Quantum sensors based on nitrogen vacancy (NV) centers in diamond enable ultrahigh sensitivity measurements of magnetic fields with nanometer scale resolution. As optically addressable solid state qubits, they offer a large playground of new sensing functionalities that can open new scientific and technological frontiers. We are interested in developing new sensing techniques and platforms for nanoscale NMR, as well as using NV centers to study condensed matter physics and novel materials.
Superconducting qubits are a highly successful quantum platform that has been integrated into some of the largest processors to date. However, their performance is still limited by single qubit coherence, which is dominated by lossy and noisy materials. We are exploring new material systems and architectures for superconducting processors, while working to understand the microscopic origins of noise and loss.
The core technology to enable long distance quantum networks still remains to be developed. We are working to discover new solid state atomic quantum memories, and in parallel developing the quantum photonic technology to enable quantum repeaters for long distance quantum communication.

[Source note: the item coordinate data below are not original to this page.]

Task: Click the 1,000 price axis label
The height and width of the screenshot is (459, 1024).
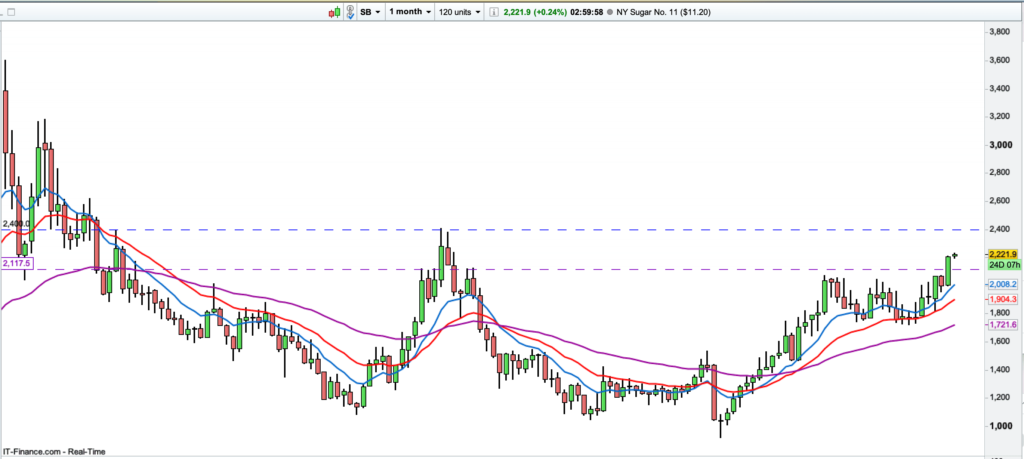Action: click(1000, 426)
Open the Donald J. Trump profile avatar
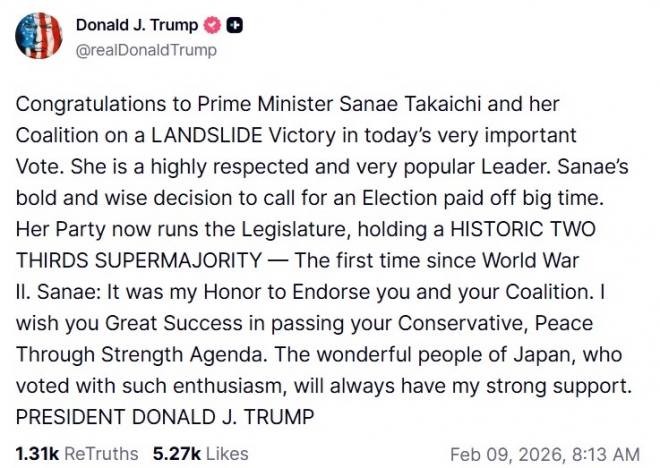 pyautogui.click(x=38, y=37)
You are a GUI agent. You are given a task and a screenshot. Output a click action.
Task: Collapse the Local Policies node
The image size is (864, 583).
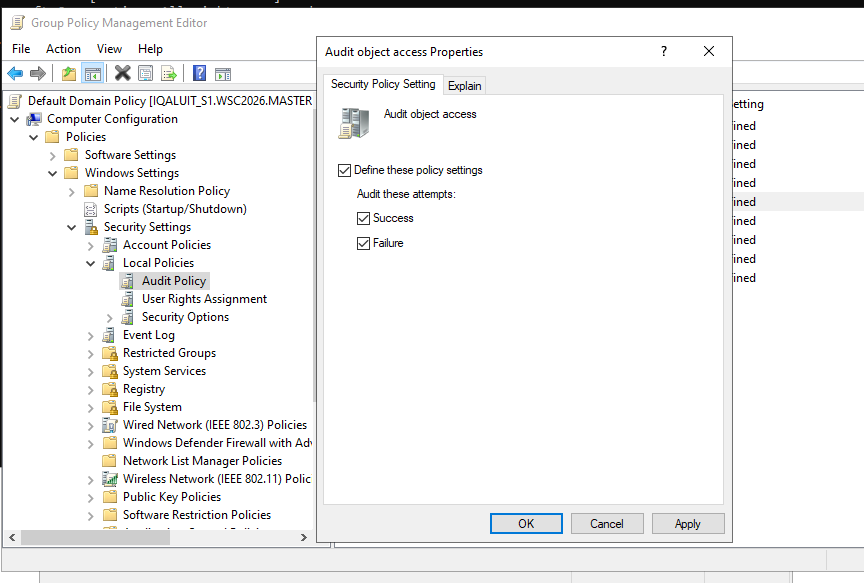[x=91, y=263]
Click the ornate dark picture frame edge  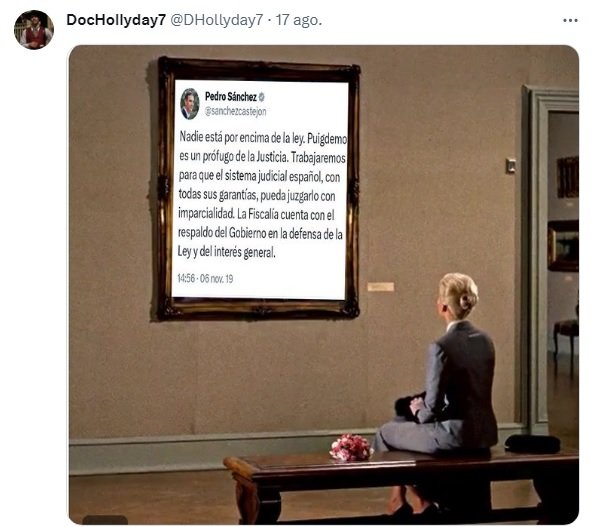coord(165,188)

Quantum technologies represent a new frontier for device physics, nanofabrication, and materials science, with extremely demanding specifications for purity and quality. There are also fundamentally new opportunities for device and materials engineering in this strange parameter space. We are working on new techniques in single crystal diamond fabrication and etching, methods for co-doping ultrahigh purity materials, fabricating heterostructures and functionalized surfaces, and new methods of materials and surface spectroscopy to interrogate these systems. We are also building a new quantum diamond growth facility in collaboration with the Princeton Plasma Physics Laboratory, which will explore new growth methods, doping, and plasma science for pushing the state of the art in quantum diamond technologies.